Wealth Professional: How advisors can bring calm and reason to divorcing business couples

Lawyer encourages trusted advisors to step in to help couples resolve issues before they go to court

How can advisors help married clients who are divorcing if there’s a family business involved?

Nathalie Boutet, owner of Boutet Family Law and Mediation in Toronto, told Wealth Professional she is seeing two kinds of situations. The first is where one person is sole shareholder or runs the business. The second is where both members of a couple are shareholders or active in the business – which is where she thinks advisors can best help.

“I think advisors can be very helpful because the couple is confused as to how to transition from being married and co-running and co-owning the business,” she said. “I’ve seen a variety of situations. Some people are getting along really well and deciding to continue running the business. But, then, it goes right down the spectrum. Others may be getting along well, but breaking the business in two, so they each can run one branch. Or you can have one person exiting and leaving the other to run the business.”

Boutet said it helps if advisors can help the couple solve the situation – since couples who end up fighting and going to court can invest too many years and dollars in hiring lawyers instead of investing in the business.

“That’s not helpful for anybody,” said Boutet, noting advisors who understand the family and business may also understand the couple’s emotions, especially if there’s fear involved. There is often fear if the business is an important, or the biggest, asset in the portfolio or is the couple’s main income.

A trusted advisor can sit down with the couple to help it reassign what the exiting spouse did or transition what needs to be done. If the advisor is more aligned with one partner than the other, which makes that latter uncomfortable, then the advisor could also offer to help that partner find another advisor.

“Lawyers don’t need to be involved if there’s maturity and cooperation between the separating spouses,” said Boutet.

However, every situation is different. Boutet recalled one bitter divorce where the wife walked out when the husband changed a business password without consulting her. She was the customer liaison, so the business was disrupted. It took a couple of years to get the business back in order, which Boutet believed could have been avoided if the couple worked with a trusted advisor.
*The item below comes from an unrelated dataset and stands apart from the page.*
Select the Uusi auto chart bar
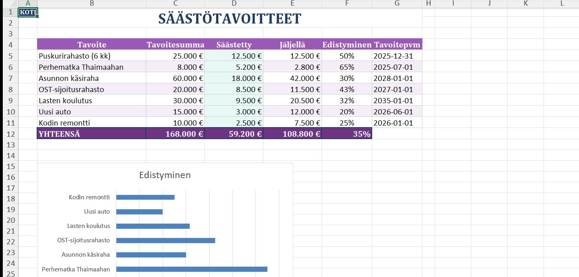This screenshot has width=579, height=277. click(139, 212)
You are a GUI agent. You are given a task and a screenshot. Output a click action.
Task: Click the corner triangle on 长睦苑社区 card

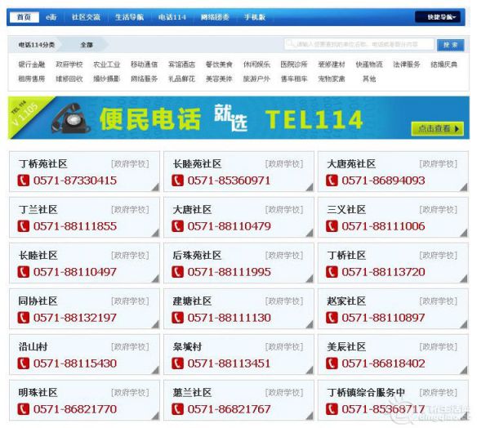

Recently, another couple had been running the business together, but the husband had an addiction. The wife would enter the business when he wasn’t there, so she could keep her side running.

“I wouldn’t recommend that if there’s physical danger,” said Boutet, but the couple kept the conversation going and he’s now buying her out without going to court. “They were able to maintain the business and I believe their corporate accountant was very helpful, so they kept the information flowing without anyone being nervous that information was withheld. I think there were also advisors in the background who were very level-headed.”

Boutet said having that kind of support can help the couple move past the emotion to the best resolution.

“What I’m saying is don’t get into the anger with the clients. That’s not helpful,” she said. “They can speak to the lawyers, but they should also have a flow of information with the advisors and not fuel the conflict.”

Advisors can also help if one spouse owes the other money – such as a big equalization payment – which the business can’t pay right away without draining it. The advisor can work with the couple to look at the debt and liquidity, and figure out a payment plan without causing undue hardship to either party.

The lawyer still has a place.

“If someone is doing something to damage the business – not taking information out or not providing passwords to the person who’s responsible for communication or things like that – then they should get advice from a lawyer because if it’s too bad, they’ll need the protection of the court,” she said. “But, that’s not the majority of the cases. They usually just need someone to cool things down.”

“The advisors are really close to the clients. They know the ins and outs of their finances and their goals,” said Boutet. “So, if the advisors can get in there and provide sound and non-emotional advice to the people that are running the business when they’re separating, that’s very helpful.”